SEC Chair Paul S. Atkins told a Washington conference the agency is considering rulemaking for onchain trading, broker‑dealer activity, clearing functions and crypto vault oversight.

On May 8 in Washington at the Special Competitive Studies Project AI+ Expo, SEC Chair Paul S. Atkins told attendees the agency is weighing new rulemaking covering onchain trading systems, broker‑dealer activity, clearing functions and oversight of crypto vaults.

Atkins described many onchain platforms as integrated systems that combine trade execution, collateral management, liquidity routing, settlement and automated trading features inside a single protocol. He said the agency is examining whether existing securities laws and definitions fit those blockchain-based market structures and indicated it may use notice-and-comment rulemaking as well as limited innovation pathways to clarify how the term ‘exchange’ applies.

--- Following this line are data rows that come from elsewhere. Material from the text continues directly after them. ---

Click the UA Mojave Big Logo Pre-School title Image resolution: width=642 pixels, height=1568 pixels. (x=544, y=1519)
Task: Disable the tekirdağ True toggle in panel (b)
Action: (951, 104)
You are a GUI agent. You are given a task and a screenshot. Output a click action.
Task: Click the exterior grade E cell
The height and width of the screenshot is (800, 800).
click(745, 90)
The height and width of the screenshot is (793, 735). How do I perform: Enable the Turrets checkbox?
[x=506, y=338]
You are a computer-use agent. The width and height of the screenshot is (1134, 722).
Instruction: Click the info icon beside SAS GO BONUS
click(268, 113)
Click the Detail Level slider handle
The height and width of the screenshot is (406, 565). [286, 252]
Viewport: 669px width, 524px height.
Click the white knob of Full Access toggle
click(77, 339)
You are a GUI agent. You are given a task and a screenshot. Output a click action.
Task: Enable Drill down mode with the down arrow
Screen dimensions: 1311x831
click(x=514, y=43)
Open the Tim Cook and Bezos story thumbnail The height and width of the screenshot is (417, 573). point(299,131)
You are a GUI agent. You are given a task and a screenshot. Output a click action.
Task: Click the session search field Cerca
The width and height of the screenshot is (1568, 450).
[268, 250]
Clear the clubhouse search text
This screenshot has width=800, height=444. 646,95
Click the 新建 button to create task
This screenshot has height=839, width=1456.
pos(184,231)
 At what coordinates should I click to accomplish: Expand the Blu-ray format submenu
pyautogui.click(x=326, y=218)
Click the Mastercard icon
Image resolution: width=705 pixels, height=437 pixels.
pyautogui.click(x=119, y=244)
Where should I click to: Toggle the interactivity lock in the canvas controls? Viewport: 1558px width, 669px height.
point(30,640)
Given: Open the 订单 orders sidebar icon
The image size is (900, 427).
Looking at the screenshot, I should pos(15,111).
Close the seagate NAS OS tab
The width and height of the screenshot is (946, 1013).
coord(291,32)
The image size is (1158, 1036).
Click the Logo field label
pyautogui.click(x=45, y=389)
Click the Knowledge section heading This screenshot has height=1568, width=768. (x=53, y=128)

The chair flagged several specific topics for review. He asked regulators to examine how broker and dealer definitions apply to onchain activity, including software interfaces used for decentralized finance. He also urged a reexamination of the ‘clearing agency’ definition to determine which general-purpose activities should remain outside traditional clearing rules when transactions settle automatically on blockchains and counterparties are managed by code.

Atkins drew attention to crypto vaults, describing them as software applications that let users deploy digital assets into yield-generating opportunities onchain. He said regulators need clearer guidance on how those products intersect with the Securities Act and the Investment Advisers Act, adding: “I think we should consider ways to provide clarity surrounding what are commonly referred to as ‘crypto vaults,’ particularly regarding Securities Act and Advisers Act touch-points.”

He indicated exemptive rulemaking could be used to create compliance pathways while the agency develops broader rules. Atkins also renewed his call for Congress to pass the CLARITY Act to establish a statutory framework for digital asset markets.

The SEC’s potential actions include formal rule proposals, targeted exemptions and clearer interpretive guidance aimed at trading systems, intermediaries, clearing and custody functions that operate on blockchain infrastructure.